#### TASK STATEMENT
Without leaving out a single line, copy the records exactly.

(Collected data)
Start of Block
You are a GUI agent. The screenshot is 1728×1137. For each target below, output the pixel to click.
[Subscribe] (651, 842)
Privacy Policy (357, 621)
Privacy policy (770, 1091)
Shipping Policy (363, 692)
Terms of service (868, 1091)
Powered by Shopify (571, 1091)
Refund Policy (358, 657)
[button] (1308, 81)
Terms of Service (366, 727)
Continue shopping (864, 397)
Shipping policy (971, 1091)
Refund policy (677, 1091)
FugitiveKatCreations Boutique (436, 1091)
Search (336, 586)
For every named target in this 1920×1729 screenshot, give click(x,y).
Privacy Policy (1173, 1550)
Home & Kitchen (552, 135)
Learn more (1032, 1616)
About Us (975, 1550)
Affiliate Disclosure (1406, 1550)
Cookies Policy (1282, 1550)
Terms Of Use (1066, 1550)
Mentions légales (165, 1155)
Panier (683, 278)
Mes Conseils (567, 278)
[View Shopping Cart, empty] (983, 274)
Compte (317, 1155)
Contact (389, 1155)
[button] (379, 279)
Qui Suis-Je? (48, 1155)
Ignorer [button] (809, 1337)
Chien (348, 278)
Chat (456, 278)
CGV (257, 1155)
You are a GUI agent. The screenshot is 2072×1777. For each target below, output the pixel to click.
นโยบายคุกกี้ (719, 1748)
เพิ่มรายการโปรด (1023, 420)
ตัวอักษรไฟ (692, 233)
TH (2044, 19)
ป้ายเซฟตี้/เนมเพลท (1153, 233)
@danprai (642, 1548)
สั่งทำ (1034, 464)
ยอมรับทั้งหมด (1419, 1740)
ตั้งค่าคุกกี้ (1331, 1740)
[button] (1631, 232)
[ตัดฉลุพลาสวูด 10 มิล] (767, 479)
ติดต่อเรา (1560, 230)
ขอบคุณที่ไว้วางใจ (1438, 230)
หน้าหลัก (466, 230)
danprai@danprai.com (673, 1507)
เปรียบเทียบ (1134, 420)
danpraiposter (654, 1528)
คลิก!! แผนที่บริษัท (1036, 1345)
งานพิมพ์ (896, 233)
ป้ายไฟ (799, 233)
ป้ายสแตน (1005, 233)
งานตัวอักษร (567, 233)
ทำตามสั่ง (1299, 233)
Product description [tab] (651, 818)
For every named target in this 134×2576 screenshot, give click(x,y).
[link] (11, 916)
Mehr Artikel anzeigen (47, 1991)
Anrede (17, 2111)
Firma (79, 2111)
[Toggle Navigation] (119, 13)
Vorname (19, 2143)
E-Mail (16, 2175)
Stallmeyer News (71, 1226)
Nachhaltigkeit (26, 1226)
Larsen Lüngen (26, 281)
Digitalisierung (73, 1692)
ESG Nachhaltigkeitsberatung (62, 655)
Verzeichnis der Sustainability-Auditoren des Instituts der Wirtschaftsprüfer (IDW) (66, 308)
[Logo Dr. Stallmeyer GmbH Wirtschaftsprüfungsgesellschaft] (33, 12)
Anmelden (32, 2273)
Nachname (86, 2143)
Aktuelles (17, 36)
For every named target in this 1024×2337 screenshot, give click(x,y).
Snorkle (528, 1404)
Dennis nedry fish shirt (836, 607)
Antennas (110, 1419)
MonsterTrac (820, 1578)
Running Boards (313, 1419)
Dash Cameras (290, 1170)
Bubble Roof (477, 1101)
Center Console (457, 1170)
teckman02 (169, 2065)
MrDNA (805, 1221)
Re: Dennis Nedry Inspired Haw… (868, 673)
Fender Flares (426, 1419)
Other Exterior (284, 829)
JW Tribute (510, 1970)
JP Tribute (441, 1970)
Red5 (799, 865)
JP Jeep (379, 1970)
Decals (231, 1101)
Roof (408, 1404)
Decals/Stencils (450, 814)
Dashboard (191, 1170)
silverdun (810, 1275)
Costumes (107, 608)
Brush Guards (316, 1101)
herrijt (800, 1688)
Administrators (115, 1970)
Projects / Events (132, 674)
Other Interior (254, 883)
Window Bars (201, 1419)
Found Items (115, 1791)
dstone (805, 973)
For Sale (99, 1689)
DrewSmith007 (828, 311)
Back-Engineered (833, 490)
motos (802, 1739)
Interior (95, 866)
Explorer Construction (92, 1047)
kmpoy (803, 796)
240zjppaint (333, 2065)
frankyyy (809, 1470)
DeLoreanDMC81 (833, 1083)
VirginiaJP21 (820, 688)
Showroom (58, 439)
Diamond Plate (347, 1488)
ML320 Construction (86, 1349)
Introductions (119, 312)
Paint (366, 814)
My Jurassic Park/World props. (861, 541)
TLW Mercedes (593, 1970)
End of Block
#### WRITTEN SOLUTION
You are a GUI agent. The screenshot is 1728×1137. For each target below, output the pixel to click.
[Subscribe] (651, 842)
Privacy Policy (357, 621)
Privacy policy (770, 1091)
Shipping Policy (363, 692)
Terms of service (868, 1091)
Powered by Shopify (571, 1091)
Refund Policy (358, 657)
[button] (1308, 81)
Terms of Service (366, 727)
Continue shopping (864, 397)
Shipping policy (971, 1091)
Refund policy (677, 1091)
FugitiveKatCreations Boutique (436, 1091)
Search (336, 586)
For every named target in this 1920×1729 screenshot, give click(x,y).
Privacy Policy (1173, 1550)
Home & Kitchen (552, 135)
Learn more (1032, 1616)
About Us (975, 1550)
Affiliate Disclosure (1406, 1550)
Cookies Policy (1282, 1550)
Terms Of Use (1066, 1550)
Mentions légales (165, 1155)
Panier (683, 278)
Mes Conseils (567, 278)
[View Shopping Cart, empty] (983, 274)
Compte (317, 1155)
Contact (389, 1155)
[button] (379, 279)
Qui Suis-Je? (48, 1155)
Ignorer [button] (809, 1337)
Chien (348, 278)
Chat (456, 278)
CGV (257, 1155)
You are a GUI agent. The screenshot is 2072×1777. For each target below, output the pixel to click.
นโยบายคุกกี้ (719, 1748)
เพิ่มรายการโปรด (1023, 420)
ตัวอักษรไฟ (692, 233)
TH (2044, 19)
ป้ายเซฟตี้/เนมเพลท (1153, 233)
@danprai (642, 1548)
สั่งทำ (1034, 464)
ยอมรับทั้งหมด (1419, 1740)
ตั้งค่าคุกกี้ (1331, 1740)
[button] (1631, 232)
[ตัดฉลุพลาสวูด 10 มิล] (767, 479)
ติดต่อเรา (1560, 230)
ขอบคุณที่ไว้วางใจ (1438, 230)
หน้าหลัก (466, 230)
danprai@danprai.com (673, 1507)
เปรียบเทียบ (1134, 420)
danpraiposter (654, 1528)
คลิก!! แผนที่บริษัท (1036, 1345)
งานพิมพ์ (896, 233)
ป้ายไฟ (799, 233)
ป้ายสแตน (1005, 233)
งานตัวอักษร (567, 233)
ทำตามสั่ง (1299, 233)
Product description [tab] (651, 818)
For every named target in this 134×2576 screenshot, give click(x,y).
[link] (11, 916)
Mehr Artikel anzeigen (47, 1991)
Anrede (17, 2111)
Firma (79, 2111)
[Toggle Navigation] (119, 13)
Vorname (19, 2143)
E-Mail (16, 2175)
Stallmeyer News (71, 1226)
Nachhaltigkeit (26, 1226)
Larsen Lüngen (26, 281)
Digitalisierung (73, 1692)
ESG Nachhaltigkeitsberatung (62, 655)
Verzeichnis der Sustainability-Auditoren des Instituts der Wirtschaftsprüfer (IDW) (66, 308)
[Logo Dr. Stallmeyer GmbH Wirtschaftsprüfungsgesellschaft] (33, 12)
Anmelden (32, 2273)
Nachname (86, 2143)
Aktuelles (17, 36)
For every named target in this 1024×2337 screenshot, give click(x,y).
Snorkle (528, 1404)
Dennis nedry fish shirt (836, 607)
Antennas (110, 1419)
MonsterTrac (820, 1578)
Running Boards (313, 1419)
Dash Cameras (290, 1170)
Bubble Roof (477, 1101)
Center Console (457, 1170)
teckman02 (169, 2065)
MrDNA (805, 1221)
Re: Dennis Nedry Inspired Haw… (868, 673)
Fender Flares (426, 1419)
Other Exterior (284, 829)
JW Tribute (510, 1970)
JP Tribute (441, 1970)
Red5 (799, 865)
JP Jeep (379, 1970)
Decals (231, 1101)
Roof (408, 1404)
Decals/Stencils (450, 814)
Dashboard (191, 1170)
silverdun (810, 1275)
Costumes (107, 608)
Brush Guards (316, 1101)
herrijt (800, 1688)
Administrators (115, 1970)
Projects / Events (132, 674)
Other Interior (254, 883)
Window Bars (201, 1419)
Found Items (115, 1791)
dstone (805, 973)
For Sale (99, 1689)
DrewSmith007 (828, 311)
Back-Engineered (833, 490)
motos (802, 1739)
Interior (95, 866)
Explorer Construction (92, 1047)
kmpoy (803, 796)
240zjppaint (333, 2065)
frankyyy (809, 1470)
DeLoreanDMC81 (833, 1083)
VirginiaJP21 (820, 688)
Showroom (58, 439)
Diamond Plate (347, 1488)
ML320 Construction (86, 1349)
Introductions (119, 312)
Paint (366, 814)
My Jurassic Park/World props. (861, 541)
TLW Mercedes (593, 1970)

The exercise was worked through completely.